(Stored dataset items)
◇ ◇ ◇ ◇ ◇ ◇ ◇

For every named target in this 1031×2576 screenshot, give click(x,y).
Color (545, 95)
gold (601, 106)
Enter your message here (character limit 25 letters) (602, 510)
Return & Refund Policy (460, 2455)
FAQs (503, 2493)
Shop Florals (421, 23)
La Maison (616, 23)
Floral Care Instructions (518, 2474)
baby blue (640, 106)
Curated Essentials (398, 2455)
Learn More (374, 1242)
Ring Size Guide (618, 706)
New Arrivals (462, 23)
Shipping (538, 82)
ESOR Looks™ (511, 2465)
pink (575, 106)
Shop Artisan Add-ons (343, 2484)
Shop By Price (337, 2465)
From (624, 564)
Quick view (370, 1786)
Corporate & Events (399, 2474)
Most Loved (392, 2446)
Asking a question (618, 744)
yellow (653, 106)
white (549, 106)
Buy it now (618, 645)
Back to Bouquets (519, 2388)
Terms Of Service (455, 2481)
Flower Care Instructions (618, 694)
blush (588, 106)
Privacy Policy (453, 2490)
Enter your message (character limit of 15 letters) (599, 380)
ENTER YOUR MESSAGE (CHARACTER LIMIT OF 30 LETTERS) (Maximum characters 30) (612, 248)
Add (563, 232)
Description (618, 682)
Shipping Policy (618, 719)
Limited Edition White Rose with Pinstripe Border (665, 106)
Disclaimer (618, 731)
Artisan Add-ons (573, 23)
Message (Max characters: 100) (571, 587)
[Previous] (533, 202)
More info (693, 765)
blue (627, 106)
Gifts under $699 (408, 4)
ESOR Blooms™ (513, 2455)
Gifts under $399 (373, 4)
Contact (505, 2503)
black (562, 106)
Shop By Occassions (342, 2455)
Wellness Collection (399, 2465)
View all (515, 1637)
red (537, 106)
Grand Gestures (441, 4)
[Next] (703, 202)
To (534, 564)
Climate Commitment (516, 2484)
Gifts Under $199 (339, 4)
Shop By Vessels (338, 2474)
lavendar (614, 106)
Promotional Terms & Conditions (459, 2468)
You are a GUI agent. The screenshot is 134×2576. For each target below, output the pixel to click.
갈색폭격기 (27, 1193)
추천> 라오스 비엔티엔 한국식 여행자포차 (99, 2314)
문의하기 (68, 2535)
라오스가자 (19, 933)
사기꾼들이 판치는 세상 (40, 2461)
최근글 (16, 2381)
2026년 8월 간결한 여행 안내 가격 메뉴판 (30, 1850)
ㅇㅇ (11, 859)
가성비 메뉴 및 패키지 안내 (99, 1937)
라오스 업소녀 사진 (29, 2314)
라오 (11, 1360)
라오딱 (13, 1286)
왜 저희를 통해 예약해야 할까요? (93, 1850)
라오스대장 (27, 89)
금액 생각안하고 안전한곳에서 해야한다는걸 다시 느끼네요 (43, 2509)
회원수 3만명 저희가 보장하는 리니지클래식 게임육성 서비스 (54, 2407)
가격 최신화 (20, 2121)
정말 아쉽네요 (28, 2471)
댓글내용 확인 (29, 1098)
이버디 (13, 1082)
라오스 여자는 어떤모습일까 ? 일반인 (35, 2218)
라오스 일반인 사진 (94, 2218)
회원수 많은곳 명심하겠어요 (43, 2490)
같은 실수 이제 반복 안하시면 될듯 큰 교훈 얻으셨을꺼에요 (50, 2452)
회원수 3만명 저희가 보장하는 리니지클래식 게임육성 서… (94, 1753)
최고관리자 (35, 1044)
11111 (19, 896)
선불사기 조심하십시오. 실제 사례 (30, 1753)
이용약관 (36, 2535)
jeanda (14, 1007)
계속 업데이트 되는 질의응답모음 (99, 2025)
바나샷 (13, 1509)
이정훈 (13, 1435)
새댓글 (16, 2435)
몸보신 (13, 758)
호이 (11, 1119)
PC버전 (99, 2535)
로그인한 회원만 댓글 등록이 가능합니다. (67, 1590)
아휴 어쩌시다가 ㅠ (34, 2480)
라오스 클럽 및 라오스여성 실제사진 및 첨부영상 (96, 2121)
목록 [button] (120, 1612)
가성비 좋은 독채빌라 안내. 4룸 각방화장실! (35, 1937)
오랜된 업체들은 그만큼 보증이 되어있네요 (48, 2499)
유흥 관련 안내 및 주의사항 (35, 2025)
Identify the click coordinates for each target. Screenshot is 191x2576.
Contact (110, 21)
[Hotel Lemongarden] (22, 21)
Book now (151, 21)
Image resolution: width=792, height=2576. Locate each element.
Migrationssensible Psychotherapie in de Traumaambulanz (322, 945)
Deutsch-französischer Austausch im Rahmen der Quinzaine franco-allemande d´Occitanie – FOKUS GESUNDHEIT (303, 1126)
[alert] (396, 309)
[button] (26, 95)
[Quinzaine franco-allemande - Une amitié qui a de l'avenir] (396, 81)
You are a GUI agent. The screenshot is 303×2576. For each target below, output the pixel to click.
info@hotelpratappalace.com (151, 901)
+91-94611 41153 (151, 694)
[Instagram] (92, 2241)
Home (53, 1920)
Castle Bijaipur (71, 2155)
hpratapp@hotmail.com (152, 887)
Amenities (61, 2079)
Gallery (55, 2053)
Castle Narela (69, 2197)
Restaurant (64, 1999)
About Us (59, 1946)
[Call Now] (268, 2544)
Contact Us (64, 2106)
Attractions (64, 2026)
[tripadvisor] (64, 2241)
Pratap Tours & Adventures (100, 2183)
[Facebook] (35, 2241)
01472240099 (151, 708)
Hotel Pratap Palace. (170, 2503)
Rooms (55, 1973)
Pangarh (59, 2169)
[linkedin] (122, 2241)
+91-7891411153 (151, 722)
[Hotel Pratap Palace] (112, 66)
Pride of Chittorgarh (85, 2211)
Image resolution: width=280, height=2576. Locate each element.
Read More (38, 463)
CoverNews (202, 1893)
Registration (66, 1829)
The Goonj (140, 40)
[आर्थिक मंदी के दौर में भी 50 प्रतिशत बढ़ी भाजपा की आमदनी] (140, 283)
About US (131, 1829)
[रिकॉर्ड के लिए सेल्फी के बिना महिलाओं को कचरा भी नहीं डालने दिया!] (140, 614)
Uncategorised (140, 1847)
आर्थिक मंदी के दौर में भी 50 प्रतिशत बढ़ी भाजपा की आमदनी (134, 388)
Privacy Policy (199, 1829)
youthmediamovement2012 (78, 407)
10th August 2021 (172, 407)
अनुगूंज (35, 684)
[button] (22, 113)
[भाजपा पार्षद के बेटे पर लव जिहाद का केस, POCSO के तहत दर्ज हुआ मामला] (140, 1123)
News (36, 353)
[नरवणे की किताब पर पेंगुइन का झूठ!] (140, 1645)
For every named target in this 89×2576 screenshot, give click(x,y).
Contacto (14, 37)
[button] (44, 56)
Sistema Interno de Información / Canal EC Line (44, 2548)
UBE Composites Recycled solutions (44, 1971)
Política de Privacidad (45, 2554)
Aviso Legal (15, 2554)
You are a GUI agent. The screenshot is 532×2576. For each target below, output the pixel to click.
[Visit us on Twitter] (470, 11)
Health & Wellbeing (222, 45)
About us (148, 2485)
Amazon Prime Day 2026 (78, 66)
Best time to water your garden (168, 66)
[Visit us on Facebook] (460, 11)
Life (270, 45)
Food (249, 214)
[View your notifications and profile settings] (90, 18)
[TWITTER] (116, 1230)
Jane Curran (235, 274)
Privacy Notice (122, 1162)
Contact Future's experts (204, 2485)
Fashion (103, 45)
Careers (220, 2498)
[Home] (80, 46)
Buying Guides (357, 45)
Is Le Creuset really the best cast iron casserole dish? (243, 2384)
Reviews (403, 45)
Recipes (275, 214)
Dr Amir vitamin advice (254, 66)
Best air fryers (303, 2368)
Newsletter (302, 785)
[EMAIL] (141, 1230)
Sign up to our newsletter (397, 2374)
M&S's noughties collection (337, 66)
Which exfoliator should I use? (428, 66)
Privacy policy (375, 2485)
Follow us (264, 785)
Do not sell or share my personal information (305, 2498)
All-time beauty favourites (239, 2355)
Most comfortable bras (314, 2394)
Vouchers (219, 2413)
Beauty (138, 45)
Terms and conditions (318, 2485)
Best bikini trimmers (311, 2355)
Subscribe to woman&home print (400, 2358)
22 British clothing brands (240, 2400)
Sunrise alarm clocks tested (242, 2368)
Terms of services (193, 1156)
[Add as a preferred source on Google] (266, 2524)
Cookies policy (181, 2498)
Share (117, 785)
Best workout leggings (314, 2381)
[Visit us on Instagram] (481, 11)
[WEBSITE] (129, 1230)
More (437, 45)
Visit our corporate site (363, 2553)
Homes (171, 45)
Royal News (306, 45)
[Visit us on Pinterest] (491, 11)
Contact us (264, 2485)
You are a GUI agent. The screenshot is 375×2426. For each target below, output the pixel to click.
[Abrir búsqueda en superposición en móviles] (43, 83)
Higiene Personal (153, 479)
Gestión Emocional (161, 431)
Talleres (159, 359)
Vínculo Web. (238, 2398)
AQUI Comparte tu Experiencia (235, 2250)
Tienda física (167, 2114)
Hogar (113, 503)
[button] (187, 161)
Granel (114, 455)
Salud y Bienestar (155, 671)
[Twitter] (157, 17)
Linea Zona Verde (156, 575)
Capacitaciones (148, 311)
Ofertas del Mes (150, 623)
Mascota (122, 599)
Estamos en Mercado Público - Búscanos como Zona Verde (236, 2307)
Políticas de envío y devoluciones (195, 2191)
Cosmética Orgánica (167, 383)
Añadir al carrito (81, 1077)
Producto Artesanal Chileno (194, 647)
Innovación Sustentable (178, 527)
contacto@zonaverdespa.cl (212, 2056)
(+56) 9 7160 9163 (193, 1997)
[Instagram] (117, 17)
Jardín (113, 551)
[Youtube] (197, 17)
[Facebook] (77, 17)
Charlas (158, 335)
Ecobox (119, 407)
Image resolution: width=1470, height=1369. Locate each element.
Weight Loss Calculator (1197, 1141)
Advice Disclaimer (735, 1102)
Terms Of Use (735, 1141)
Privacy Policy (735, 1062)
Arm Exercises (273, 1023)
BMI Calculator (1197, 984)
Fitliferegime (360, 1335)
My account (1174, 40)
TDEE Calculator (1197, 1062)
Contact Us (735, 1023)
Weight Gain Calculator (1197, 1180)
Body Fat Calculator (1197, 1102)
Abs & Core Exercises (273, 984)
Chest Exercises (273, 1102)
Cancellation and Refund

◇ ◇ ◇ ◇ ◇ ◇ ◇

Work to complete ->
All lines above from the one containing "추천> 라오스 비엔티엔 한국식 여행자포차 (99, 2314)" to the one containing "선불사기 조심하십시오. 실제 사례 (30, 1753)" must be repeated exactly, both lines included, and no others.

Solution to this problem ->
추천> 라오스 비엔티엔 한국식 여행자포차 (99, 2314)
문의하기 (68, 2535)
라오스가자 (19, 933)
사기꾼들이 판치는 세상 (40, 2461)
최근글 (16, 2381)
2026년 8월 간결한 여행 안내 가격 메뉴판 (30, 1850)
ㅇㅇ (11, 859)
가성비 메뉴 및 패키지 안내 (99, 1937)
라오스 업소녀 사진 (29, 2314)
라오 (11, 1360)
라오딱 (13, 1286)
왜 저희를 통해 예약해야 할까요? (93, 1850)
라오스대장 (27, 89)
금액 생각안하고 안전한곳에서 해야한다는걸 다시 느끼네요 (43, 2509)
회원수 3만명 저희가 보장하는 리니지클래식 게임육성 서비스 (54, 2407)
가격 최신화 (20, 2121)
정말 아쉽네요 (28, 2471)
댓글내용 확인 (29, 1098)
이버디 (13, 1082)
라오스 여자는 어떤모습일까 ? 일반인 (35, 2218)
라오스 일반인 사진 (94, 2218)
회원수 많은곳 명심하겠어요 (43, 2490)
같은 실수 이제 반복 안하시면 될듯 큰 교훈 얻으셨을꺼에요 (50, 2452)
회원수 3만명 저희가 보장하는 리니지클래식 게임육성 서… (94, 1753)
최고관리자 (35, 1044)
11111 (19, 896)
선불사기 조심하십시오. 실제 사례 (30, 1753)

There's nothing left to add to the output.